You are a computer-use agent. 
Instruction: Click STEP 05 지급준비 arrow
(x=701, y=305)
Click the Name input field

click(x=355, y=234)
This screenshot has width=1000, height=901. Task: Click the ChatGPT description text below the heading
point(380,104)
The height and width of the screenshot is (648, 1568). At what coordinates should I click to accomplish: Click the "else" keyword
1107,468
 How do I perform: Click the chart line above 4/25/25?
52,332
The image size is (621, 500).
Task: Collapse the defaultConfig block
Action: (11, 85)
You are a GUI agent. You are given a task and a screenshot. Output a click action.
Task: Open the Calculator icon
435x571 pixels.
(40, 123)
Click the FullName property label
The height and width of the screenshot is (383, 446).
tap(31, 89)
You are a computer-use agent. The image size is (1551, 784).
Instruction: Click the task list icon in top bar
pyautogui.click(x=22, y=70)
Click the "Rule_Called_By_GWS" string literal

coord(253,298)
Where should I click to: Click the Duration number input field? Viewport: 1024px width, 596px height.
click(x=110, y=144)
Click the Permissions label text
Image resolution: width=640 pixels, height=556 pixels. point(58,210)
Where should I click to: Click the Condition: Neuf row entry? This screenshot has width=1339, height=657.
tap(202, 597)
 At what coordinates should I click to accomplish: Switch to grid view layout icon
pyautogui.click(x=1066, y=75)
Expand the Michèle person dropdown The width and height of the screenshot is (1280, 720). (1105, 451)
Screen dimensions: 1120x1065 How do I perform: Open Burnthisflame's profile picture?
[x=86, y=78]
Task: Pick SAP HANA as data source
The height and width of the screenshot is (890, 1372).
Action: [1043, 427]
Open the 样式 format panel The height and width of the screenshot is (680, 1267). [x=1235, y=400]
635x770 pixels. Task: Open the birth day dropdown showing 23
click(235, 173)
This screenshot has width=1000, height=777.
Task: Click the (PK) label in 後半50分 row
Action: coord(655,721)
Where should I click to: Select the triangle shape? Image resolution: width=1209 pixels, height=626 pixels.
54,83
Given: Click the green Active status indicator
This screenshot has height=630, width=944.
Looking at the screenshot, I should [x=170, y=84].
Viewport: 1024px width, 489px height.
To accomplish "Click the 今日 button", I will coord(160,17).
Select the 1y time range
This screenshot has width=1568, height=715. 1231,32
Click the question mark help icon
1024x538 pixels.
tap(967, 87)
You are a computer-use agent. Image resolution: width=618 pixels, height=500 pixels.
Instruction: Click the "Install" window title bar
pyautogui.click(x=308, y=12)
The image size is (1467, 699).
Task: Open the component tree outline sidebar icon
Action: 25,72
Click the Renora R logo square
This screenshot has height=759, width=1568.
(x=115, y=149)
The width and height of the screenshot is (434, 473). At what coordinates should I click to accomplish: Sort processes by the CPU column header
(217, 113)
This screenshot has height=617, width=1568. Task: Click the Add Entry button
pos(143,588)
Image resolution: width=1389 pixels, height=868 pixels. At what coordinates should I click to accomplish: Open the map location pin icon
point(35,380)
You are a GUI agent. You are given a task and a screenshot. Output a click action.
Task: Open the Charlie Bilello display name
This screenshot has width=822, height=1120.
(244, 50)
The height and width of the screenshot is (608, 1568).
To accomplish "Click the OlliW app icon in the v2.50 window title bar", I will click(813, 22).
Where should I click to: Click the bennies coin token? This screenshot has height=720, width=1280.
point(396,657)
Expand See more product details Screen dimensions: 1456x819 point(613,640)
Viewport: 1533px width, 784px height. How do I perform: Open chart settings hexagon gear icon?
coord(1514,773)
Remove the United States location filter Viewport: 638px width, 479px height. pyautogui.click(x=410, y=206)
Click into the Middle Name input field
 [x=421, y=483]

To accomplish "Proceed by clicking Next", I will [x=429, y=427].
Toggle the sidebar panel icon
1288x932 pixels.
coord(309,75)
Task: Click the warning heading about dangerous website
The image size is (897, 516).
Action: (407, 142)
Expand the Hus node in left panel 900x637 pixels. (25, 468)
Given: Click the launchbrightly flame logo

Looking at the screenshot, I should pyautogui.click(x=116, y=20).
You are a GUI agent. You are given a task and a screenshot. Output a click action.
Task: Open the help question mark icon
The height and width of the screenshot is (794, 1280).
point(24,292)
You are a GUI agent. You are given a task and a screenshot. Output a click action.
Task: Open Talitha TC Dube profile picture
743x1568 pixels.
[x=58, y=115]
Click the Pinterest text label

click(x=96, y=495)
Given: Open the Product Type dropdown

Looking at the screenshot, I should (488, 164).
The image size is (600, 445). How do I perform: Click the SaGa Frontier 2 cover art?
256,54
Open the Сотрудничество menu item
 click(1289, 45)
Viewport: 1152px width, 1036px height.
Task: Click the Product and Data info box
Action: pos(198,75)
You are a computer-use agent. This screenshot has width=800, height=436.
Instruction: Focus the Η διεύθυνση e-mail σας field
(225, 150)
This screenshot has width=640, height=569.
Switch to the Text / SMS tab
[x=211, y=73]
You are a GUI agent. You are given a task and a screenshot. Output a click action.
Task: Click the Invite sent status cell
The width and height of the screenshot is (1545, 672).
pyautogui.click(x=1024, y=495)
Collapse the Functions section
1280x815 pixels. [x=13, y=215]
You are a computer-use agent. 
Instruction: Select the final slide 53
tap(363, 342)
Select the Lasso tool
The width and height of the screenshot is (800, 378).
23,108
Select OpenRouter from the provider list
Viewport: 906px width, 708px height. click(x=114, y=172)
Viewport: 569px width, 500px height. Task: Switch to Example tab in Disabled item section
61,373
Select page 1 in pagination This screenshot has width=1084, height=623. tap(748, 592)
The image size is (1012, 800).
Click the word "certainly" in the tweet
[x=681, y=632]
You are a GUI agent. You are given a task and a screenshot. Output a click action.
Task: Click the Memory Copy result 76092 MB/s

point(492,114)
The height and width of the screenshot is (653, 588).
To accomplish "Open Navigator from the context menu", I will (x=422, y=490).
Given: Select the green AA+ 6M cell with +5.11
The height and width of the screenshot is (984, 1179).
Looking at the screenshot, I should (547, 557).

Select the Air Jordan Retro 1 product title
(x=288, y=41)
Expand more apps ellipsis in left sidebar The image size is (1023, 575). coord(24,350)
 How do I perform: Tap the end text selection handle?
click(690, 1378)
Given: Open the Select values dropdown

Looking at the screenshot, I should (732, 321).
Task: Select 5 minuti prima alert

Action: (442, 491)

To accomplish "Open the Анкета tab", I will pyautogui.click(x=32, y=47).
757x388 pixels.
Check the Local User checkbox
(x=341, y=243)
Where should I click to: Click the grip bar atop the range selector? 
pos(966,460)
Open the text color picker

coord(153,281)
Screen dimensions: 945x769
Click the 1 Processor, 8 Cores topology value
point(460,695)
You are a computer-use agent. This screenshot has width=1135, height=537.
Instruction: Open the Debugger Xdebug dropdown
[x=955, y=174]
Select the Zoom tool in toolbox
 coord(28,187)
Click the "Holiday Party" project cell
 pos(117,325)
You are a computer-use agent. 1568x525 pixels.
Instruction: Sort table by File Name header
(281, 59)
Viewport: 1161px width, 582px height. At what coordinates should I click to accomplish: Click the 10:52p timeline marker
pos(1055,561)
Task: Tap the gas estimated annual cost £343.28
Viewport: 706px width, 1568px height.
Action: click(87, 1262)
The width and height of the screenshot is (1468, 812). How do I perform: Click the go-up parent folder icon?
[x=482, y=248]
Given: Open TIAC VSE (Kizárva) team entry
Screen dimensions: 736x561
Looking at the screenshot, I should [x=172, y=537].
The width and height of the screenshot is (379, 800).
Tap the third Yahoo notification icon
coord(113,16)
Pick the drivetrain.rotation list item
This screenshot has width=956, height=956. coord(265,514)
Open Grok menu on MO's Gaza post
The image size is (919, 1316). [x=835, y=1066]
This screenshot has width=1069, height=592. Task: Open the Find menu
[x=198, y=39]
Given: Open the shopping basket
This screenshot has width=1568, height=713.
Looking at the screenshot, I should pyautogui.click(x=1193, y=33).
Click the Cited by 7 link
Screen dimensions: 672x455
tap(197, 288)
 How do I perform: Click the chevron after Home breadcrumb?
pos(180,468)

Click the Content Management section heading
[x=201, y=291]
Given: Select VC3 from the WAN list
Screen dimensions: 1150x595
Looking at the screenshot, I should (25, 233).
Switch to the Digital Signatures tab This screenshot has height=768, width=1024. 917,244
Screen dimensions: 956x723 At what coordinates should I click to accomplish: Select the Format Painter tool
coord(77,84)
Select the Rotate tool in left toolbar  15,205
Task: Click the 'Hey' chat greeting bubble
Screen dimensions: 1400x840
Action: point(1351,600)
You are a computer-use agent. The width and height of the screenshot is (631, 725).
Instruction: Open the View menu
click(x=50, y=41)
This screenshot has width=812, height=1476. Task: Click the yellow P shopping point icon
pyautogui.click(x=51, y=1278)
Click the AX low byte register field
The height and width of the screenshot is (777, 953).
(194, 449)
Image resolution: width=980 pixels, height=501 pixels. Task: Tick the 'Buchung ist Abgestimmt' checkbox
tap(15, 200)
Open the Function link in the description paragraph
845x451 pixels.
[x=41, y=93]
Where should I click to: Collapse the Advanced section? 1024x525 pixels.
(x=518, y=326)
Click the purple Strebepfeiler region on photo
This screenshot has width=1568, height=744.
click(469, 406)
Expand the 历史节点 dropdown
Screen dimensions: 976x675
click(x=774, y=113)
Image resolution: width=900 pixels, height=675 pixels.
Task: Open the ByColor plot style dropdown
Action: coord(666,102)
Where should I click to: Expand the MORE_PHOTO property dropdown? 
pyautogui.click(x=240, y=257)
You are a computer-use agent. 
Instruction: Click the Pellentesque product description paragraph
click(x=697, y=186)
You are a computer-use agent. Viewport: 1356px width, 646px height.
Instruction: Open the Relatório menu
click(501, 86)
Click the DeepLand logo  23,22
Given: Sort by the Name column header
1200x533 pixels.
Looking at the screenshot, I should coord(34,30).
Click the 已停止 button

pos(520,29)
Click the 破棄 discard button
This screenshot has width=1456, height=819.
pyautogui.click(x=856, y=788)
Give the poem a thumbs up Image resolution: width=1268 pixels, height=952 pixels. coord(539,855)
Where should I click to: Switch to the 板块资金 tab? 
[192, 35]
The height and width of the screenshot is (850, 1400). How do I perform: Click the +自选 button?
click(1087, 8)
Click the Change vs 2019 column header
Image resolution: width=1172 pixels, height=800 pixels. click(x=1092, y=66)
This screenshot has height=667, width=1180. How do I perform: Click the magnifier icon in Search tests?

_ _ _ _ _ _ _

WHAT YOU WILL DO: Where the string "left" appears in a line of the entries above, return that line.

REPLY TO THE TASK:
Expand the Hus node in left panel 900x637 pixels. (25, 468)
Expand more apps ellipsis in left sidebar The image size is (1023, 575). coord(24,350)
Select the Rotate tool in left toolbar  15,205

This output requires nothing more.